Daphné  se redressa. De la gare lui parvenaient des bruits, ténus, oui, mais concrets. Des éclats de voix, même. Elle ne rêvait pas. Elle avançait, vers l’entrée qui s’était illuminée, dans l’intervalle. Dans un commentaire consacré à un grand romancier du XIXème siècle, on dirait qu’à ce moment là, le cœur de la jeune fille était en harmonie avec la nature environnante.
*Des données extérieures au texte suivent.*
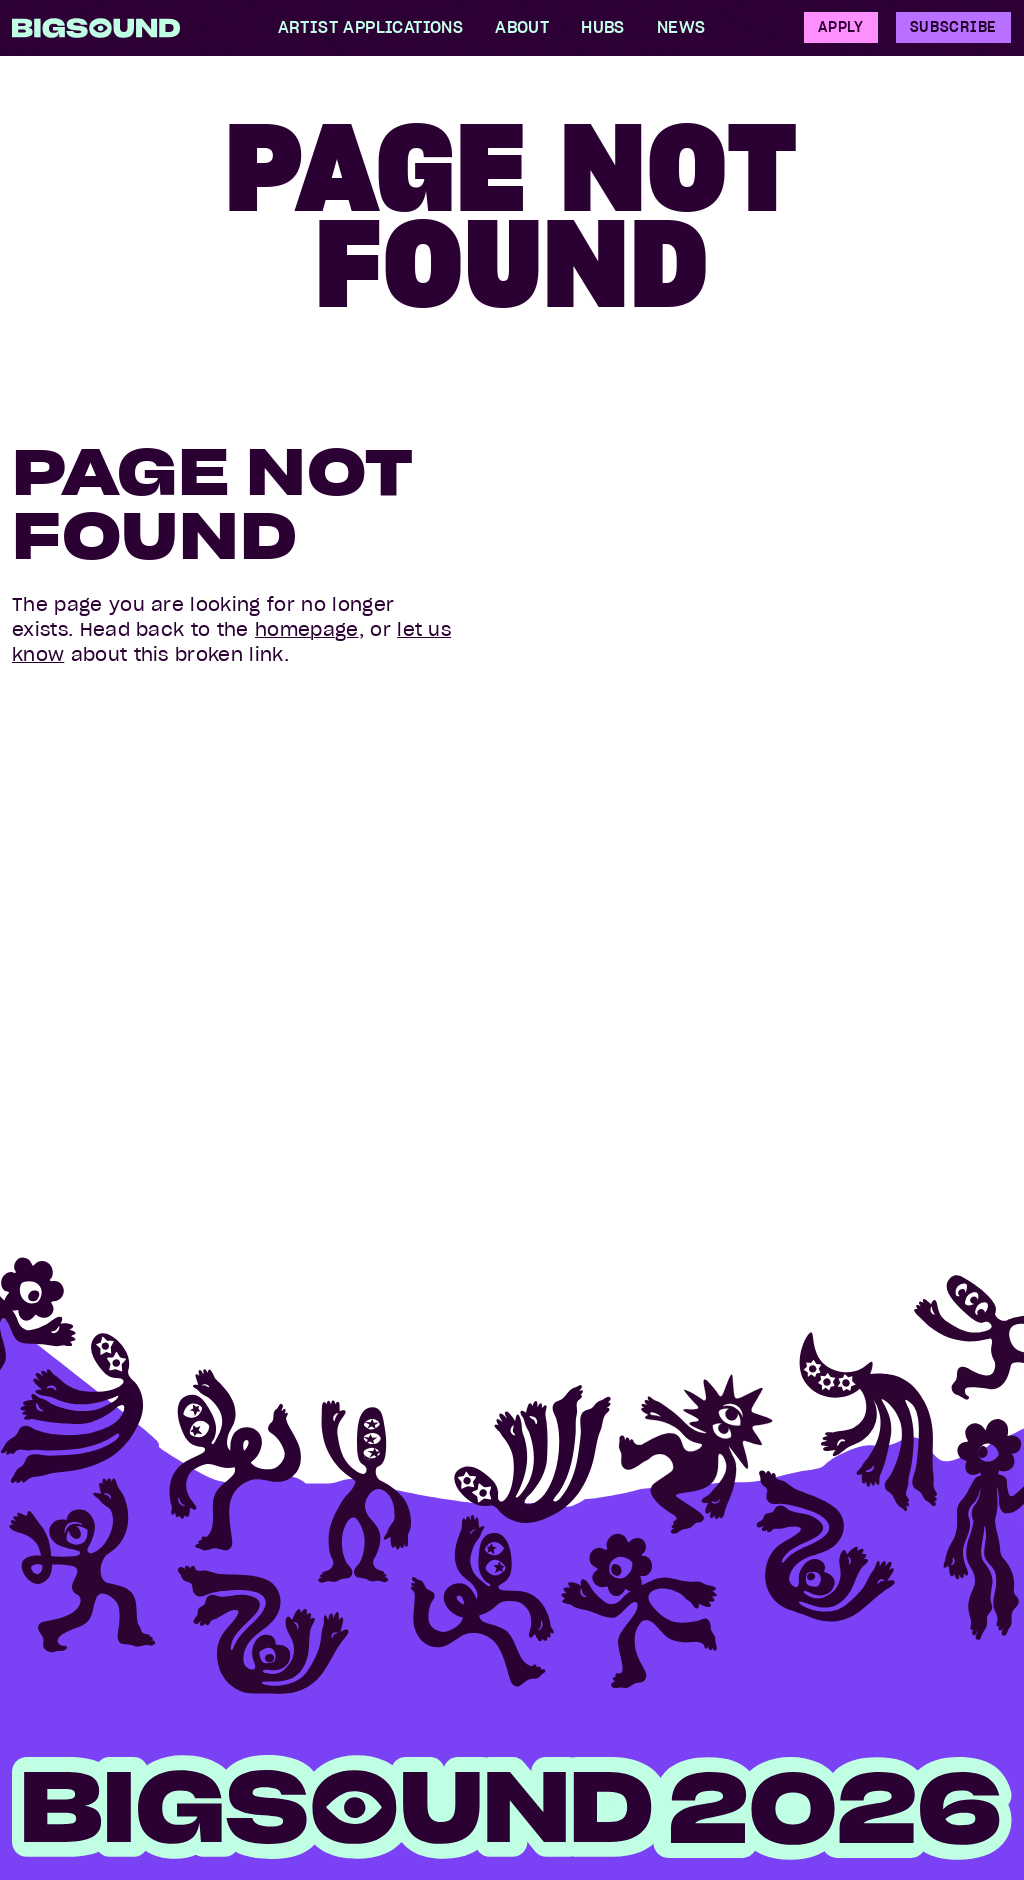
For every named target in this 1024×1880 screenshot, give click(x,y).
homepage (307, 629)
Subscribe (953, 27)
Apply (841, 27)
Daphné retrouvait des couleurs  et le décor naturel, dans lequel elle se mouvait, non pas une montagne escarpée, ni un lac aux rochers d’opérette, mais le point névralgique d’une petite ville aux valeurs contemporaines, la gare, s’éveillait.  

En principe, le jeune homme devrait se matérialiser, maintenant.

Hélas ! Ce ne fut pas Michel qui se présenta dans le tambour du tourniquet de l’entrée. Peu importe. Elle salua discrètement l’employé, s’introduisit rapidement dans la salle d’attente et s’installa sur une banquette d’angle.

« Dada, qu’est-ce que tu fais là, bon sang ? Tu es là depuis combien de temps ? Je vais téléphoner à tes parents. ».

Elle reconnut sa soeur de lait dans celle qui la secouait comme un prunier.

Daphné allait être obligée de fournir elle–même, comme une grande, des explications à sa conduite. Une histoire qui tienne la route. Quelque chose d’acceptable, qui puisse se raconter.